Commanders and leaders
- Paik Sun Yup: Lee Hyun-sang

Strength
- 11,000 60: 10,000

Casualties and losses

= Operation Rat Killer =

1951–1952 military operation in the Korean War

Operation Rat Killer was a Korean War operation carried out by Republic of Korea forces and United States advisers from December 1951 into February 1952. It was aimed at eradicating communist guerrilla forces operating in zones occupied by the United Nations forces. The operation involved two Korean Army divisions, the Capital Division and the 8th Division, several regiments of the Korean National Police, a ROKAF squadron of Mustang fighter-bombers, and about sixty United States experts. The operation was under the command of General Paik Sun Yup. The operation's particular priority was the mountainous area of Jirisan.

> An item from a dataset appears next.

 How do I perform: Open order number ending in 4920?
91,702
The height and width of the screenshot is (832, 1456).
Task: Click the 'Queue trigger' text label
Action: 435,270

Before the operation, the guerrillas were allegedly responsible for harassing nearly a third of UN forces and conducting regular attacks on roads and railways used by them. After the operation, the guerrilla forces were greatly weakened, although a resurgence remained a threat until the end of the war.

==Background==
In 1951, a large number of communist guerrilla groups, ranging in size from a few hundred to several thousand, were operating in territory supposedly controlled by UN forces and were attacking roads and railways, sniping at UN forces, and raising funds from local inhabitants. These guerrilla bands were particularly active in the Jirisan mountains, although sniping and guerrilla activity had been reported even in the capital, Seoul. Local anti-communist militias formed to fight back, sometimes engaging in savage reprisals against villages deemed to be supporting the guerrillas.

==Outcome==
After the operation, communist guerrilla forces were greatly weakened, although thousands of Republic of Korea police had to remain in the area, supported by up to 11,000 local militia known as the Young Volunteers, in order to prevent the resurgence of the remaining guerrilla forces, who may have numbered about 3,000.

According to Republic of Korea records, 5,800 guerrilla fighters were killed and 5,700 were captured. U.S. records claim 9,000 guerrillas were killed, while some sources estimate as many as 10,000.